Sehr geehrte Damen und Herren, liebe Pilgerinnen und Pilger,
die Zahl, die vor der heutigen Veranstaltung steht – 30. Wallfahrt der Nationalen und Ethnischen Minderheiten zum St. Annaberg – zeigt, wie wichtig und tief verwurzelt dieses Ereignis für uns geworden ist, das wir seit so vielen Jahren pflegen. Jedes Jahr treffen wir uns hier, um im Kreise unserer Familien, Freunde und der Gläubigen zu beten; im Kreise der Menschen, mit denen wir gemeinsame Werte teilen.

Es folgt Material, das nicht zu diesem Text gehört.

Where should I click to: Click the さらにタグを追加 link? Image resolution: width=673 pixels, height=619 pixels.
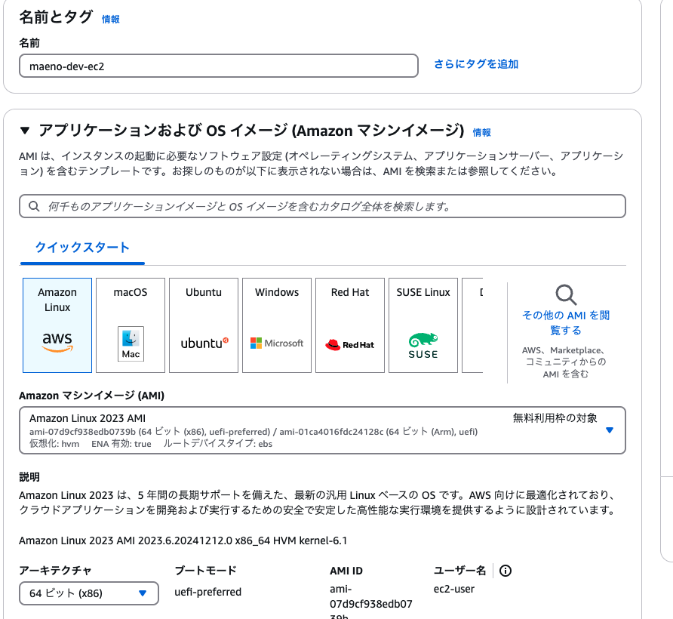475,66
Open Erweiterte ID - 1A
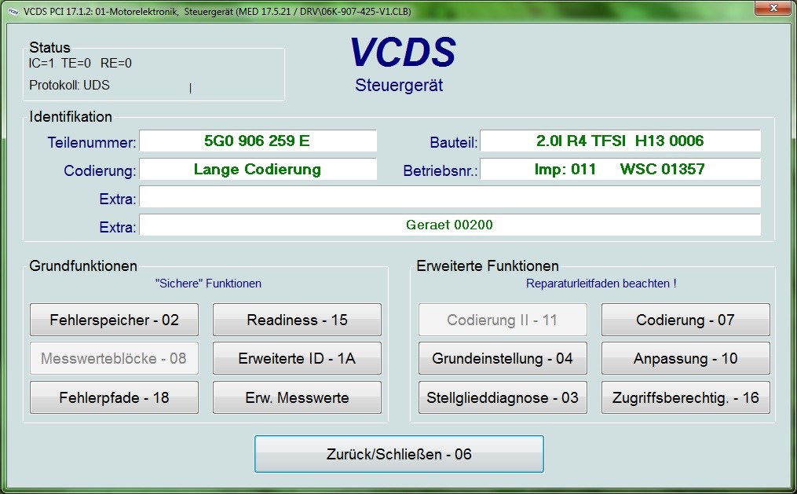This screenshot has height=494, width=797. coord(297,358)
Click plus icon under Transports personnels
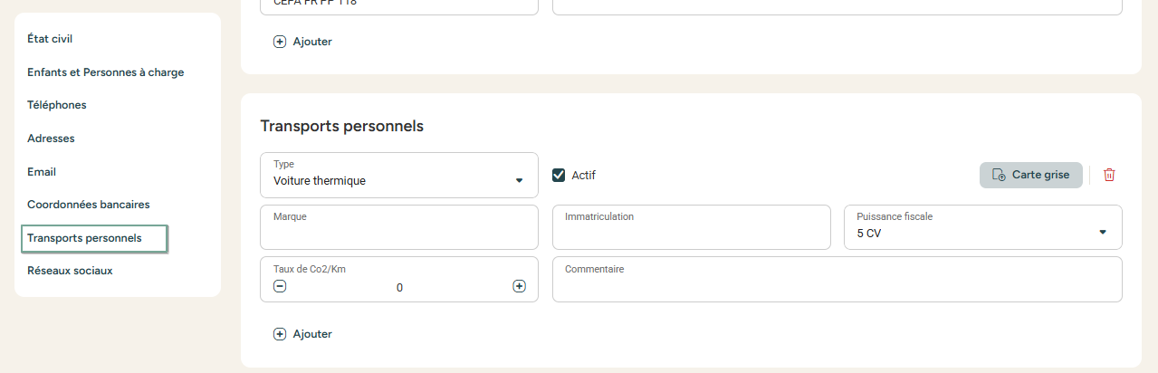This screenshot has width=1158, height=373. coord(280,334)
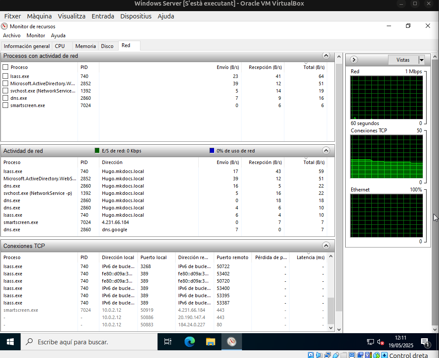This screenshot has width=439, height=358.
Task: Check the lsass.exe process checkbox
Action: [5, 76]
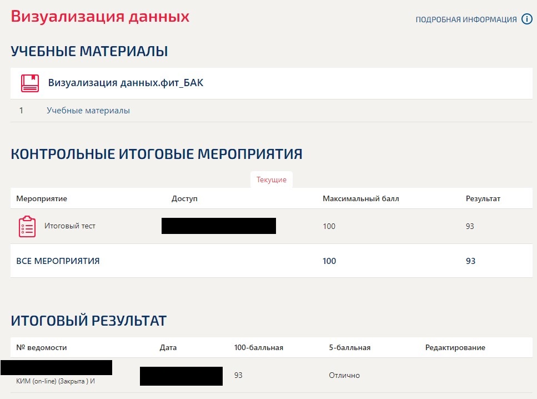The width and height of the screenshot is (537, 399).
Task: Click Результат column header
Action: click(483, 198)
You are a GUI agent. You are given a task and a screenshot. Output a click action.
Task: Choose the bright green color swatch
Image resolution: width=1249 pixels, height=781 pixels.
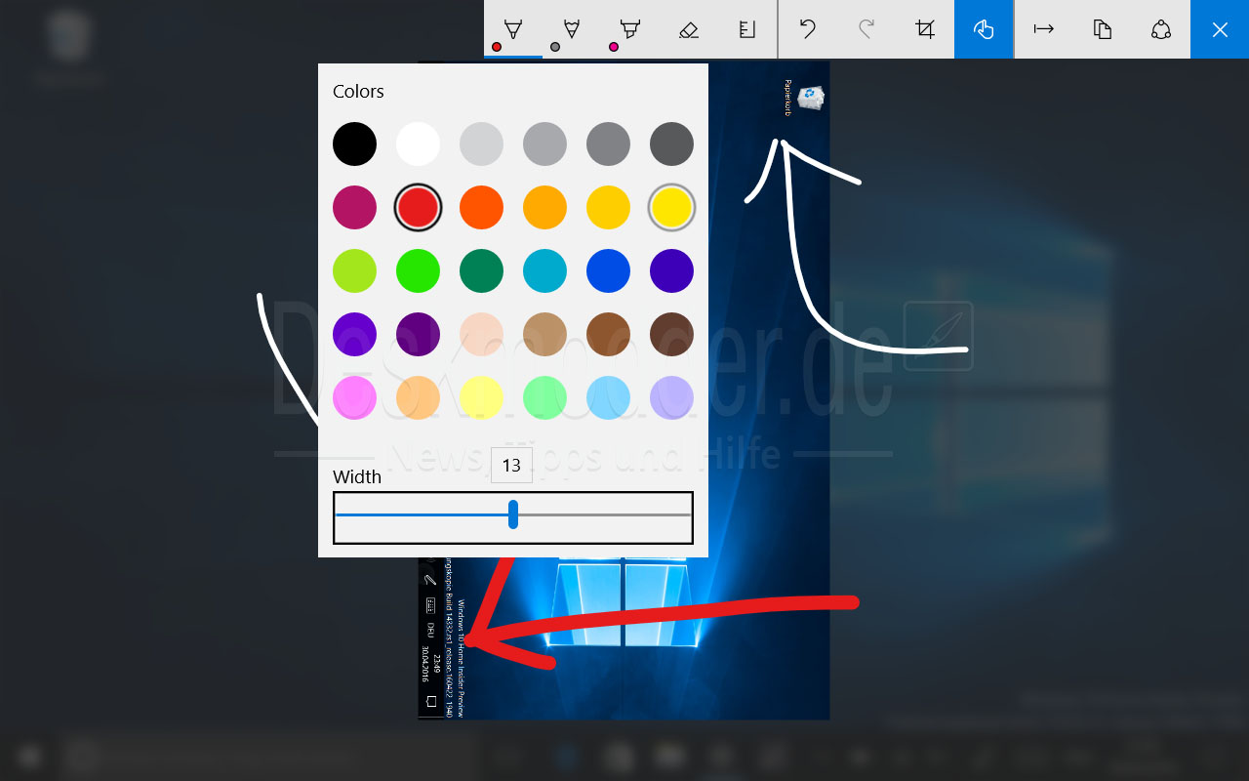click(x=418, y=271)
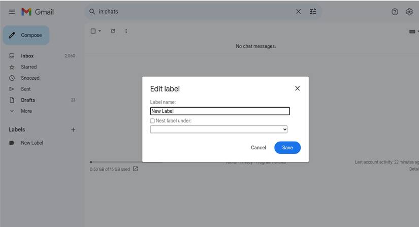Toggle the select all conversations checkbox
The height and width of the screenshot is (227, 419).
[x=93, y=31]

Es ist ein schöner Anblick, wenn ganze Generationen, Großeltern, Eltern und Kinder an diesem besonderen Ort zusammenkommen. Dieses religiöse und kulturelle Ereignis bringt uns zusammen, vereint die Familien, stärkt die Verbindungen und baut eine starke Gesellschaft auf. Es stärkt auch unsere Mitglieder in unseren Strukturen.
Wenn starke Mitglieder ihre Kräfte bündeln, können sie gemeinsam viel erreichen. Ein gutes Beispiel dafür ist das heute gefeierte 35-jährige Bestehen der Sozial-Kulturellen Gesellschaft der Deutschen im Oppelner Schlesien und des DFK der Woiwodschaft Schlesien.
Aus diesem Grund haben Werte eine große Bedeutung. Werte, die wir pflegen und an die nächste Generation weitergeben. Eine der wichtigsten Säulen unserer Identität ist die Sprache. Deshalb legen wir großen Wert auf die Bildung von Kindern und Jugendlichen. Eine besondere Rolle spielen dabei die zweisprachigen Kindergärten, Schulen von Vereinen, die von Mitgliedern der deutschen Minderheit gegründet wurden und die mit viel Engagement und Leidenschaft die Kleinsten bei der Entwicklung ihrer Deutschkenntnisse unterstützen. Wir dürfen aber auch nicht die entscheidende Rolle vergessen, welche die öffentlichen Schulen und Kindergärten spielen, die von lokalen Behörden betrieben werden. Auf diese Schulen werden die meisten unserer Kinder geschickt, und dort lernen sie unter anderem Deutsch als Minderheitensprache. Wir freuen uns, dass gemäß der Entscheidung der Bildungsministerin ab diesem Schuljahr wieder der dreistündige Unterricht Deutsch als Minderheitensprache an diesen Schulen stattfindet und die Diskriminierung damit ein Ende hat. Wir sind uns aber auch dessen bewusst, dass dies noch nicht ausreicht, um das Niveau der Deutschkenntnisse in den Minderheitenregionen wieder auf den Stand zu bringen, auf dem es sein sollte.
Daher möchte ich es betonen und daran erinnern, dass die Organisationen der Minderheit jedes Jahr eine große Vielfalt an Sprachprojekten anbieten, von Sprachkursen und zusätzlichen Deutschunterrichtsstunden bis hin zu interessanten thematischen Initiativen und Ausflügen. Viele Familien sprechen auch Deutsch zu Hause. Laut der Volkszählung im Jahr 2021 verwenden 216 342 Personen die deutsche Sprache bei Haushaltskontakten. Diese Zahl ist im Vergleich zu den Vorjahren um 100 % gestiegen. Ein weiterer wichtiger Aspekt, der einen wesentlichen Beitrag zur Entwicklung, Pflege und Weitergabe der deutschen Sprache an nachfolgende Generationen leistet, sind die heiligen Messen in deutscher Sprache. Allein in den Woiwodschaften Oppeln und Schlesien werden in vielen Pfarreien solche Eucharistien abgehalten, aber wir wissen auch, dass ihre Anzahl immer geringer wird. Sie sind für uns von großer Bedeutung, deshalb appellieren wir, öfter deutschsprachige Gottesdienste abzuhalten.
Glaube, Kraft und Zukunft. Der Glaube an die gleichen Werte, wie den christlichen Glauben, die Kultur, die Tradition und die deutsche Sprache, verbindet uns und gibt uns die Kraft, die Gegenwart zu gestalten. Dieses Erbe geben wir an unsere Kinder weiter, die die Zukunft der Deutschen Minderheit sind. Das sollten wir nicht vergessen.